The wine-drinking public had likely had its fill of Merlot by that point, and Miles’s rant perhaps crystalized their latent, simmering desire to move on to something new. And so— as with me and Lisa The Merlot Girl— quite abruptly that was that. End of story. Sales of Merlot instantly cratered... in part, I suspect, because an acceptable substitute, an especially shiny new object, was readily at hand and just emerging into long overdue prominence— Pinot Noir.
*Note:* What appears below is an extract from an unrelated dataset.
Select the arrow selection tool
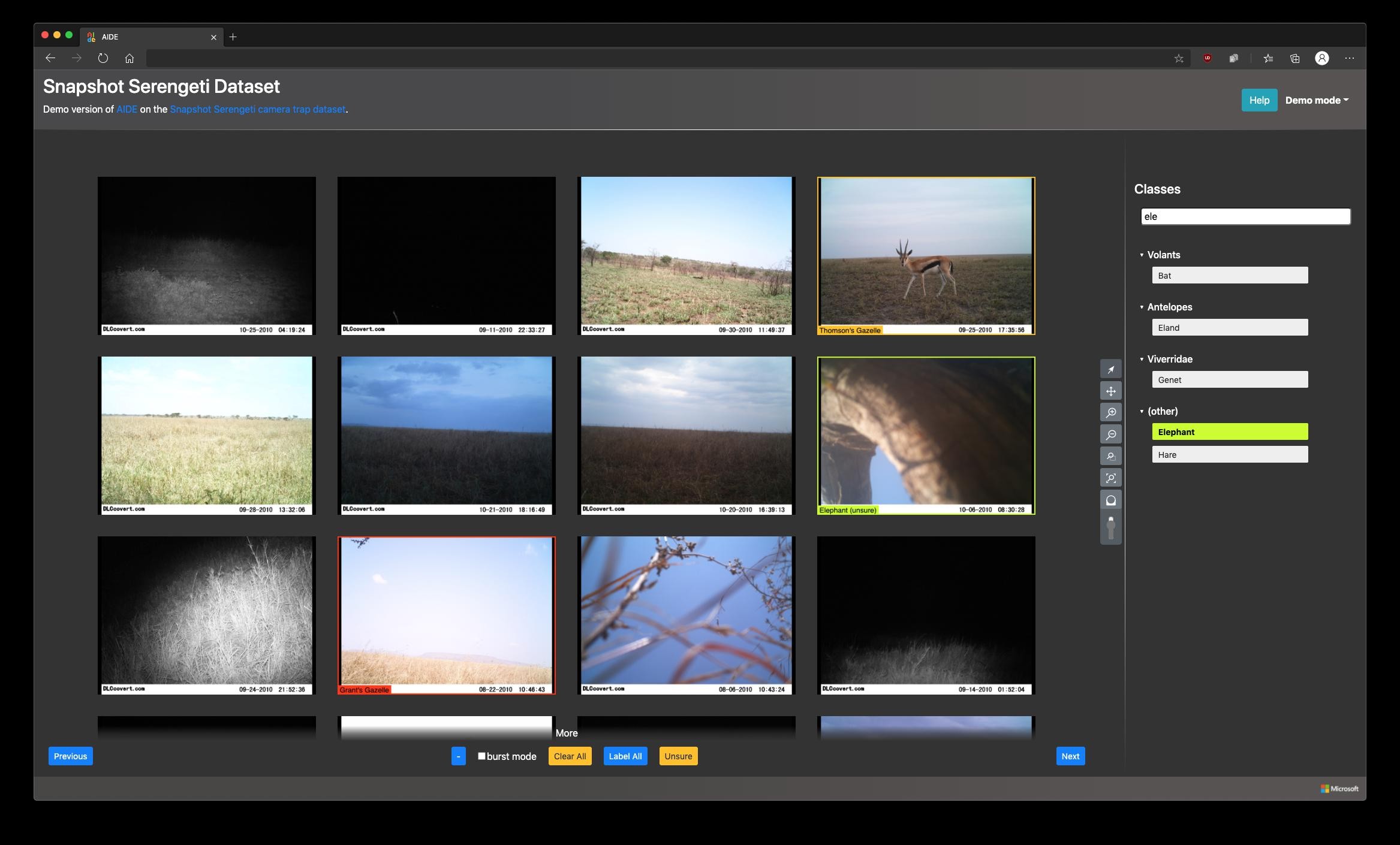tap(1111, 369)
The 20th century success of Californian winemakers with Cabernet Sauvignon was counterbalanced by their nearly complete inability to consistently cultivate Pinot Noir of equivalent quality. Compared to Cabernet Sauvignon, the Pinot Noir grape is thinner skinned, ripens earlier, and is more finicky in the vineyard regarding such variables as heat, sunshine, and water. And once harvested, Pinot Noir remains a problem child, requiring more skill and close attention to successfully vinify. It wasn’t until the breakthrough 1990 vintage that quality, varietally-correct Californian Pinot Noir became regularly and widely available... in fact, SIDEWAYS featured Miles’s search from winery to winery in the Santa Ynez Valley for great versions of it. But through it all, good Merlot never stopped being good wine, and the greatest examples from California (and elsewhere) are now at the top of my to-drink list. And while the prevailing anti-Merlot sentiment has motivated Napa Valley wineries to replant much of their precious acreage over to more profitable Cabernet Sauvignon, they’ve kept in place the finest parcels of Merlot vines, which yield some very good wine that generally sells for reasonable prices. I’ve got a cellar-ful of such gems reposing in various states of development.


* * * * * * *


And so what ever became of Lisa, The Merlot Girl? Thanks to the age of instant connectivity in which we now live, a few quick keystrokes revealed that A.) a realtor with the exact same name recently ran for a school board seat in Nevada; and B.) Lisa herself has evidently enjoyed an utterly amazing post-college life, first as a freelance journalist in Brazil and then as the CEO of an international foundation dedicated to saving the ocean and its endangered inhabitants from the ravages of capitalism that would destroy them. She even addressed the United Nations about her work a few years ago. By any measure her life has been a smashing success, and I saw no point in even slightly disturbing it by reaching out to her. To paraphrase The Moody Blues, I seriously doubt that she ever thinks about me once upon a time in her wildest dreams… but maybe, just maybe, one day she’ll find herself sipping an especially delicious Napa Merlot and then she’ll pause as a long-buried wisp of a memory suddenly crosses her brow and inspires a wee smile.